EXTRACT PROVIDED ->
·····
Sample Class: Jump Onboard

Class Take-Out: Layer plyometric moves to create a class that everyone can do.

Classes that appeal to athletes often intimidate many beginning- and intermediate-level exercisers; however, participants of all levels can do a challenging plyometrics class if you give them options. Jumping, in fact, can provide a foundation for inclusive, fun and effective training. By teaching with layers, you facilitate self-paced progression that challenges everyone.

Jump Onboard Details

FORMAT: Layered plyometric intervals using a step platform.

TOTAL TIME: Approximately 1 hour. Each five-layer block can take anywhere from 1 minute 45 seconds to 3 minutes. Repeating each block twice, using six different blocks, can take anywhere from 15 to 40 minutes. Add the warm-up and cool-down to complete the class.

EQUIPMENT: One step platform per participant; however, other equipment can easily be incorporated.

MUSIC: High-energy music set to 130 beats per minute. This will help you keep time for your intervals without a stopwatch.

Additional notes:

  • In each block include five levels of the same exercise, taught in 15- to 30-second layers (one or two 32-count musical phrases).
  • Help everyone feel successful by beginning with layer one and progressing gradually to layer five.
  • Stay on each layer for at least 15–30 seconds (one 32-count phrase is approximately 15 seconds for music set at 130 bpm).
  • Move to the next layer, and advise students to remain at the previous one if they don’t want to progress.
  • After introducing all five intervals, encourage students to choose a level of difficulty just beyond their comfort zone for a final 30-second, all-out push.
  • Include a 30- to 60-second active recovery between rounds.
  • Repeat each interval 2–4 times, switching lead legs on unilateral exercises.
Warm-Up (10–12 minutes)

Always provide a thorough warm-up before performing plyometric drills. Keep movements simple and athletic, and gradually increase intensity. Include layers in your warm-up to preview the class structure. Here are some appropriate exercises for an athletic interval class like this one:

  • Start with step-touch that becomes small side-to-side leap, and then a big leap. Return to step-touch, and repeat.
  • Do basic squat that becomes double-time squat, and then add small hop. Return to squat, and repeat.
  • March on floor, and transition to basic step on platform; then jog on platform. Return to march, and repeat.
Sample Block #1: Basic Jump-Up (~3–6 minutes)
  • Layer 1: Step up and down on platform (basic step).
  • Layer 2: Remaining on floor, jump forward and step back.
  • Layer 3: Jump up onto platform; step down.
  • Layer 4: Jump up onto platform; jump down.
  • Layer 5: Jump up onto platform and land in squat position to touch platform. Jump down and squat to touch platform again.
Sample Block #2: Repeater Knee Hops (~3–6 minutes)
  • Layer 1: Do repeater knee on floor.
·····
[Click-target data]
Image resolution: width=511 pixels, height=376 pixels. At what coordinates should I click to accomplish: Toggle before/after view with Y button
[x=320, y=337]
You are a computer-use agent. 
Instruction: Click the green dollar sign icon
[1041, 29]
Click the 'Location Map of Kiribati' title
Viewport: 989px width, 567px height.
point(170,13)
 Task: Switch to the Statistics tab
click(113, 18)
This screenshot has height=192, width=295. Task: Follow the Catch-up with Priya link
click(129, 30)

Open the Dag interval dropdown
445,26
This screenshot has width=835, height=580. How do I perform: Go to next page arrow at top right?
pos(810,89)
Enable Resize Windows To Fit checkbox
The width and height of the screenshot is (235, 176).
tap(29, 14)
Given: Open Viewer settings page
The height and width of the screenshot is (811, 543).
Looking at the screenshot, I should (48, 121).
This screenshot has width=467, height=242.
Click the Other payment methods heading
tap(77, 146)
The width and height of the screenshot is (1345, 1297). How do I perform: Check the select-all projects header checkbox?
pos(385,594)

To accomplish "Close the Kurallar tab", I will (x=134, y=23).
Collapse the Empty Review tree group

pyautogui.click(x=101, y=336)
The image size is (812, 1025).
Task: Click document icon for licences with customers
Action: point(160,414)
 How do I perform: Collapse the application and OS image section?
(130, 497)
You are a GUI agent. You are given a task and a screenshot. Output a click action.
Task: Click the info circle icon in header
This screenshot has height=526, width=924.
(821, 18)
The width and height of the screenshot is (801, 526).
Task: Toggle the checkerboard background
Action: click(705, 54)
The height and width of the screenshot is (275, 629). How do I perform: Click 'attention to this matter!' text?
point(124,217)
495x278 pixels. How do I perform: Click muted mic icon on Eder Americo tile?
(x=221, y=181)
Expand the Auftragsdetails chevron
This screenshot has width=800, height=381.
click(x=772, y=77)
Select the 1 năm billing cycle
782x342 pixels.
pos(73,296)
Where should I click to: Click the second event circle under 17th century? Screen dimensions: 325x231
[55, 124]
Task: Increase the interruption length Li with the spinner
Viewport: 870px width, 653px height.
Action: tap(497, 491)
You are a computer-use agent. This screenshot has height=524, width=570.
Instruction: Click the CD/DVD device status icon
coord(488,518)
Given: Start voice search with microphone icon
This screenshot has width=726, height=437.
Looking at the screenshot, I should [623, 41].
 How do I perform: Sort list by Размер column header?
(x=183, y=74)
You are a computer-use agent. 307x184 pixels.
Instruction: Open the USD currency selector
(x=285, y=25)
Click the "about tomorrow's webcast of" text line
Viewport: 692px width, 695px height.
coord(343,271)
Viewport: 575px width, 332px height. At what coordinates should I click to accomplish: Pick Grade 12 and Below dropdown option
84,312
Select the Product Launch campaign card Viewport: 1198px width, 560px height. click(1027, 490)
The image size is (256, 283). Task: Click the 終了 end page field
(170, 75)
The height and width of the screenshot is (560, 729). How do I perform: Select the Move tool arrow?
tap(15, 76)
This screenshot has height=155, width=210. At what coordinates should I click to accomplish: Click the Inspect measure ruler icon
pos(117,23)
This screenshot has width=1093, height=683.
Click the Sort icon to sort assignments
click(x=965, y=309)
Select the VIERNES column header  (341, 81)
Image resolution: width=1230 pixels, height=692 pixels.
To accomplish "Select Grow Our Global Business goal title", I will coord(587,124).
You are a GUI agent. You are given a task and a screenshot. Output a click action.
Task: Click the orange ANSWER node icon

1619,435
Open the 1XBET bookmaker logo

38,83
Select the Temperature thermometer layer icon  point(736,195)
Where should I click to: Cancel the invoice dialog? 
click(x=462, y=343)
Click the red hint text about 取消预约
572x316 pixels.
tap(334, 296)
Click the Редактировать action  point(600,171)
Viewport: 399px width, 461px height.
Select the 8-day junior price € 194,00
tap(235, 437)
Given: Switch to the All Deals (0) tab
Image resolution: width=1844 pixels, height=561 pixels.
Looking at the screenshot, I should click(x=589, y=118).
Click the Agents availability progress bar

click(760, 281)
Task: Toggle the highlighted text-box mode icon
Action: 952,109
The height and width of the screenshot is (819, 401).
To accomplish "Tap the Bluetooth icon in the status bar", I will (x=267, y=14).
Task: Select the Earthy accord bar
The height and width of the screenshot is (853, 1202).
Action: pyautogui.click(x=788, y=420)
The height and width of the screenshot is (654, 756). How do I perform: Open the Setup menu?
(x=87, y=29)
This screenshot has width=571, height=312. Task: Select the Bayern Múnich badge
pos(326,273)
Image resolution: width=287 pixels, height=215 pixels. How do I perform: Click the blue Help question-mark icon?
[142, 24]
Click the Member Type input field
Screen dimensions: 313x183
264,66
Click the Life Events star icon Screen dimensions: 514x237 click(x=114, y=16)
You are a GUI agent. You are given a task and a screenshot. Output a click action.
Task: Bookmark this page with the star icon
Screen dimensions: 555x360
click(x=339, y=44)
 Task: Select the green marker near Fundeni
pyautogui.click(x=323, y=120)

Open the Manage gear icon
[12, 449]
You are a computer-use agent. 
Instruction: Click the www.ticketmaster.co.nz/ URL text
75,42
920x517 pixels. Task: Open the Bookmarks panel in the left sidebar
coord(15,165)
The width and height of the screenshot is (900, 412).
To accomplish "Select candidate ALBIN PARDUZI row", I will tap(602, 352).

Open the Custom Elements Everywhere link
·····
GOAL ->
Please retype the passage from the Jump Onboard class sample word for word, starting at "MUSIC: High-energy music" and ending at "to layer five.". The listing plays no part here.

RIGHT ANSWER ->
MUSIC: High-energy music set to 130 beats per minute. This will help you keep time for your intervals without a stopwatch.

Additional notes:

  • In each block include five levels of the same exercise, taught in 15- to 30-second layers (one or two 32-count musical phrases).
  • Help everyone feel successful by beginning with layer one and progressing gradually to layer five.